___ Document section

Re: Reopening the discussion on sh:targetShape

On 7/07/2020 16:40, Håvard Ottestad wrote:
> Hi Holger,
>
> It’s not slower than the equivalent SPARQL target.
I never claimed the opposite.
>
> The optimized and combined query does not need to visit all subjects 
> and objects in the graph since it can reorder the join based on 
> statistics.
You would need to prove this for all possible combinations of SHACL Core 
and user-defined constraint types, not just for selected toy examples.
>
> I would say it’s actually better than SPARQL targets because it allows 
> for optimizations when validating transactions.
>
> What was the discussion around performance when SPARQL targets were 
> introduced?

I don't know what you mean. With SPARQL targets it is under the control 
of the shape author to select exactly the nodes and write an efficient 
query. It's an advanced feature. A core feature sh:targetShape would 
invite more people to run into slow cases. It puts the burden on 
implementers to write completely new algorithms (such as reordering on 
statistics) only to support that one feature.

I suggest we wait for feedback from other implementers before continuing 
this. This is the SHACL Community Group here, not just a dialog between 
the two of us. If you want something that works for your platform just 
do what you please.

______
___ Given data

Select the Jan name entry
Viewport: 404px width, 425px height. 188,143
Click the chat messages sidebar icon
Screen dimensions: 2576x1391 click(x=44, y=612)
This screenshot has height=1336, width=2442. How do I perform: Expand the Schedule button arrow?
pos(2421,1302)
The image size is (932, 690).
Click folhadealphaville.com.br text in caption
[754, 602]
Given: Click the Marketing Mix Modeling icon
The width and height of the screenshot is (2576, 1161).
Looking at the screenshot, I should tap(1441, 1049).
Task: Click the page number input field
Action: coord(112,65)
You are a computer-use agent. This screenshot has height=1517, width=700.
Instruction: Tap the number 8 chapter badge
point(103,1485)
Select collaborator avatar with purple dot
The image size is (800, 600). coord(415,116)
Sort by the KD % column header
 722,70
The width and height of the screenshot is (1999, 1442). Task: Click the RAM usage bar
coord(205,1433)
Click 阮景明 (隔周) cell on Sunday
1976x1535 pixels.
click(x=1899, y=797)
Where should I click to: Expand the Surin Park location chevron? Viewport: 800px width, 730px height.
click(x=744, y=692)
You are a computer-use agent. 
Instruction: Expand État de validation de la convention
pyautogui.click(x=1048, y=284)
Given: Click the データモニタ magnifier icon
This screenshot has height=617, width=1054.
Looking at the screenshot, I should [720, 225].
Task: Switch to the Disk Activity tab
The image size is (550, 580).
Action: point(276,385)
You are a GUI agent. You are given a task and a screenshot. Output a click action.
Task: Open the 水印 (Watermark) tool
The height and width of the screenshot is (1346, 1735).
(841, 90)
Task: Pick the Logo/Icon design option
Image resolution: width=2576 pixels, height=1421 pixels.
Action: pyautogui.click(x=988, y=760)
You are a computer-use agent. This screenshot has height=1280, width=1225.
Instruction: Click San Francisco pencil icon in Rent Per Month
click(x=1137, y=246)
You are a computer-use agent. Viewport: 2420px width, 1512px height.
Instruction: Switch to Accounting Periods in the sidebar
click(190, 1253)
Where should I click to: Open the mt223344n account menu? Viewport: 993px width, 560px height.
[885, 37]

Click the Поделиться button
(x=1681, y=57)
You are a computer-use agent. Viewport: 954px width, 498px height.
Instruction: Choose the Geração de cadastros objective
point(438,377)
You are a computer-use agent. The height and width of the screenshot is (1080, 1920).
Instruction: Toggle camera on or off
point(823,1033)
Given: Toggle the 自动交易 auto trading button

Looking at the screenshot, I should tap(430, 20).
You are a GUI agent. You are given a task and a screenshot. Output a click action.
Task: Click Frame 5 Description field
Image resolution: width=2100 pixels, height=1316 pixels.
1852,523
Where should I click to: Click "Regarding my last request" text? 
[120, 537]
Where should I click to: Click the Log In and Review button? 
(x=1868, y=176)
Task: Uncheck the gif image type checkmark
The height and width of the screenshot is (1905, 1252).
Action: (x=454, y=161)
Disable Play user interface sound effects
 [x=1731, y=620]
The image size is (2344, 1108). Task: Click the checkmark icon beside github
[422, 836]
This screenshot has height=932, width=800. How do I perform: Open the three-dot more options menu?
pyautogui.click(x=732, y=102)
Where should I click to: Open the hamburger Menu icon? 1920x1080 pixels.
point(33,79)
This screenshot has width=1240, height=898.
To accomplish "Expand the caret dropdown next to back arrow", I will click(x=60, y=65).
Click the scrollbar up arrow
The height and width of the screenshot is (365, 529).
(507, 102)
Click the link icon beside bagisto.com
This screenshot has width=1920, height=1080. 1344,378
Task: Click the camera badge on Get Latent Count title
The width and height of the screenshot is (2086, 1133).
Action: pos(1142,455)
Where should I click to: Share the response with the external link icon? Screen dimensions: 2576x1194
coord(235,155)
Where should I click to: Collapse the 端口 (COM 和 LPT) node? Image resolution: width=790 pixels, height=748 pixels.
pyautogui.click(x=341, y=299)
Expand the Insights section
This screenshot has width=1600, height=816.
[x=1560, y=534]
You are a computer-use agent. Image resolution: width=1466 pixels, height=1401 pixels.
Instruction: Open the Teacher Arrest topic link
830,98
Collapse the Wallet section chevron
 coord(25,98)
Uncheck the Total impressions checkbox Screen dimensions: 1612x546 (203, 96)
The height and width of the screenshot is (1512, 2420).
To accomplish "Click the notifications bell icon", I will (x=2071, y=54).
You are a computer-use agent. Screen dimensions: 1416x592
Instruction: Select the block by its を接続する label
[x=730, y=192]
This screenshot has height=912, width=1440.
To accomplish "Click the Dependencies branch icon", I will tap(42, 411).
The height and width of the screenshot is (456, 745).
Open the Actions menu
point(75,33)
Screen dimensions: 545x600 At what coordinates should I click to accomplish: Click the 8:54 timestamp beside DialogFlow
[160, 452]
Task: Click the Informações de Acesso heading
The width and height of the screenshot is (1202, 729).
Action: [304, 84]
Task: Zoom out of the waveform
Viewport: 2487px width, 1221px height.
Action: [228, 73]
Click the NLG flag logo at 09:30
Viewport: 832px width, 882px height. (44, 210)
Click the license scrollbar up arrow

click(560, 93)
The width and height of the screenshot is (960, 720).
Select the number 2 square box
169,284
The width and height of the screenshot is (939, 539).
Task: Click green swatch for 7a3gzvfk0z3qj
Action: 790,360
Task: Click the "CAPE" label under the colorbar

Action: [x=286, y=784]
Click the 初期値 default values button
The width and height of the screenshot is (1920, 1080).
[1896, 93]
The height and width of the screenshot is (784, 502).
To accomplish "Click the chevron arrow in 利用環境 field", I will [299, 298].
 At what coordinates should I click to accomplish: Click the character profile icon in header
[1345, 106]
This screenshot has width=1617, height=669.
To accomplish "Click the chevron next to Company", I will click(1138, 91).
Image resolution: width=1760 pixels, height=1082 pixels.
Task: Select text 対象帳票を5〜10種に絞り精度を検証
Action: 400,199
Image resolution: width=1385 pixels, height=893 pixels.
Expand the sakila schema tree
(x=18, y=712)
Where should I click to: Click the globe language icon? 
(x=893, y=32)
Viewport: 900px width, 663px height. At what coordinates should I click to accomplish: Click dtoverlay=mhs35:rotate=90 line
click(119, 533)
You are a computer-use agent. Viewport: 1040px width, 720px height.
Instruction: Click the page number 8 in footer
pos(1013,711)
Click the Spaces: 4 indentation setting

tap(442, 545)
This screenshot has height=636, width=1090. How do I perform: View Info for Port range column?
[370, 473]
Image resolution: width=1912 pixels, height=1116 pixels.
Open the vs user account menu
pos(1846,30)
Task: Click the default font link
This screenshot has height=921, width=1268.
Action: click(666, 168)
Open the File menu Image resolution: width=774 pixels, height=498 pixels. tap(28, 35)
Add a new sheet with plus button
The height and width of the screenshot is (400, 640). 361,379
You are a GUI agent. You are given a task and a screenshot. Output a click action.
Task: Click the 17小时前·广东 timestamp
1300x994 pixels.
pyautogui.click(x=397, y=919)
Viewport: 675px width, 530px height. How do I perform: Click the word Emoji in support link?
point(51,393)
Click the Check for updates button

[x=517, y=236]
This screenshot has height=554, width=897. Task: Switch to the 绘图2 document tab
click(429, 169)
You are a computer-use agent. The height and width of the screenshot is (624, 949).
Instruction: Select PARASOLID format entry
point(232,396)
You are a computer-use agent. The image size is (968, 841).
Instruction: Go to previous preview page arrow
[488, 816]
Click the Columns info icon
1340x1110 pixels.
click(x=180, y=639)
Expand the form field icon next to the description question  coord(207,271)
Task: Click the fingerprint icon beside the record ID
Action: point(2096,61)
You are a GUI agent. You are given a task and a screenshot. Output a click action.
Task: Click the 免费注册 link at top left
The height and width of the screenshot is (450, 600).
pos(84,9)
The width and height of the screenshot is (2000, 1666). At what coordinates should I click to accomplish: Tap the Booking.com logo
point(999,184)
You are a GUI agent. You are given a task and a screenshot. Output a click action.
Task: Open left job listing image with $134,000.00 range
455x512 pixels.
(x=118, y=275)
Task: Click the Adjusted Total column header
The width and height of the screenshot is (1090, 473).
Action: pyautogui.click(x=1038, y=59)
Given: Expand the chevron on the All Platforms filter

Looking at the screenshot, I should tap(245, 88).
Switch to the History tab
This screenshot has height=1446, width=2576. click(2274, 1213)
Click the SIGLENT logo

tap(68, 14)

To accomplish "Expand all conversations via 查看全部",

______

Instructions:
1. Translate this sentence from the sh:targetShape reply into Spanish: "I suggest we wait for feedback from other implementers before continuing this."
2. Write the next few sentences of the sh:targetShape reply, picking up after its final sentence.
The records are unrelated to the sh:targetShape reply and stand on their own.

Written answers:
1. Sugiero que esperemos comentarios de otros implementadores antes de continuar con esto.

2.
Holger


>
> Cheers,
> Håvard
>
>> On 7 Jul 2020, at 00:58, Holger Knublauch <holger@topquadrant.com> wrote:
>>
>> 
>>
>>
>> On 7/07/2020 00:05, Håvard Ottestad wrote:
>>> Hi Holger,
>>>
>>> I've typed up some queries I believe will validate examples 2, 3 and 
>>> 4 at least as efficiently as a SPARQL target.
>>
>> Sure, but that is not the question. The problem with sh:targetShape 
>> is that it requires to visit all subjects and objects in the whole 
>> graph. It doesn't matter then whether you execute, say, the 
>> sh:pattern as SPARQL regex or natively implemented. It is still a 
>> horribly slow loop that won't scale. The only cases where it will 
>> scale are the few constraint types that avoid the iteration (e.g. 
>> hasValue) and of course filtering out nodes if you already have a 
>> small set of candidates, e.g. from a change set in a transaction.
>>
>> This is a show stopper for the whole generalized concept of target 
>> shapes which is why I suggest to limit the use cases that this can 
>> cover to hasValue scenarios that are efficient either way. As soon as 
>> we offer a too-powerful but slow feature, users will run into 
>> performance issues that will backfire on SHACL in general. Let's 
>> better be conservative with what we put into the language.
>>
>> Holger
>>
>>
>>>
>>> If you agree that these queries are correct (or close enough to 
>>> being correct), then we know that all those examples at least can be 
>>> implemented at least as performant as SPARQL targets.
>>>
>>> If there is a way to evaluate all target shapes that is as fast or 
>>> faster than using SPARQL targets then I think that sh:targetShape 
>>> should be considered on the same terms as SPARQL targets performance 
>>> wise, regardless of the poor performance you are currently seeing.
>>>
>>> I can think of one consideration that would either not perform well, 
>>> or at least be very difficult to implement, and that is recursive 
>>> SHACL since SPARQL does not support recursion. I believe that this 
>>> should not hold us back from considering sh:targetShape.
>>>
>>> Here is the list of queries.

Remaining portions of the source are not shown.